_BRIEF_
Everything from the line with "Where should I" to the end of the data below, both lines included, should be transcribed exactly; please omit the pictures.

SUPPLIED RECORDS START

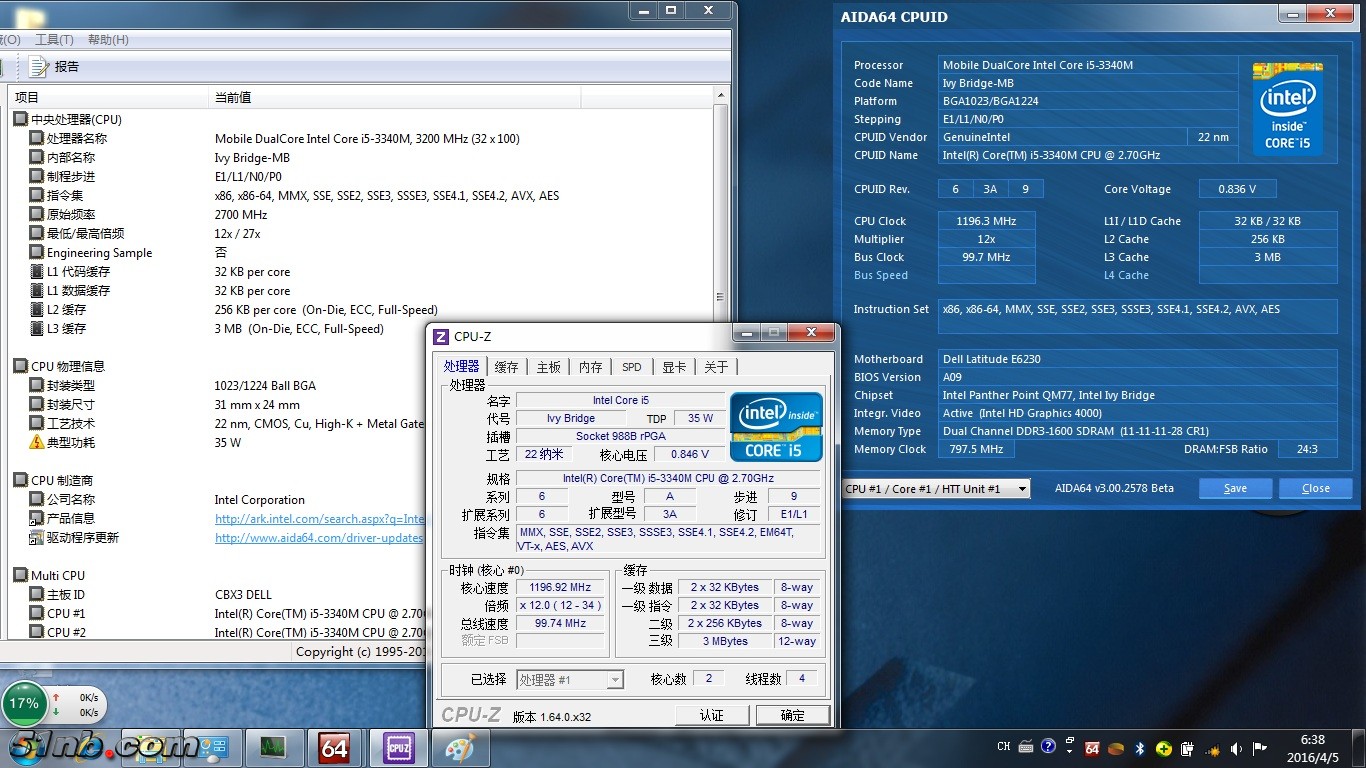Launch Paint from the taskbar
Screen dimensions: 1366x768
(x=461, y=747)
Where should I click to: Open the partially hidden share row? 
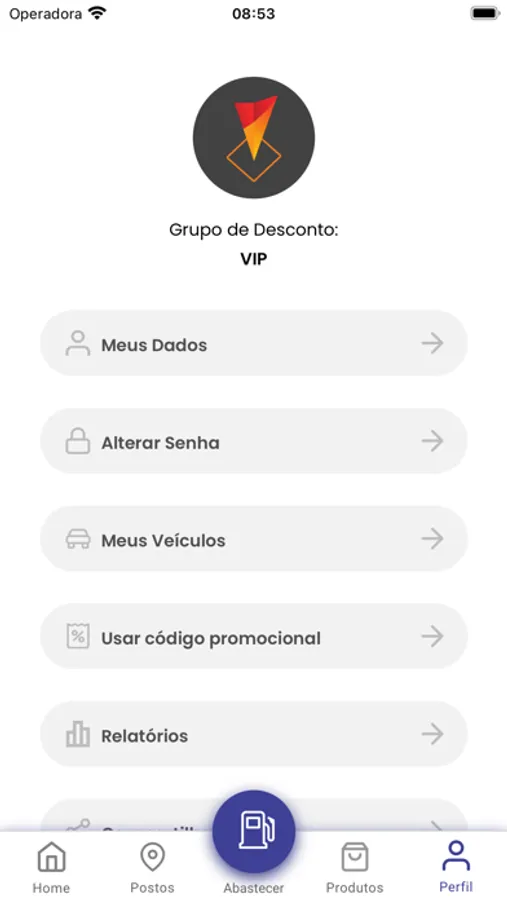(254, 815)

SUPPLIED RECORDS END

_RESPONSE BOX_
Where should I click to: Open the partially hidden share row? 
(254, 815)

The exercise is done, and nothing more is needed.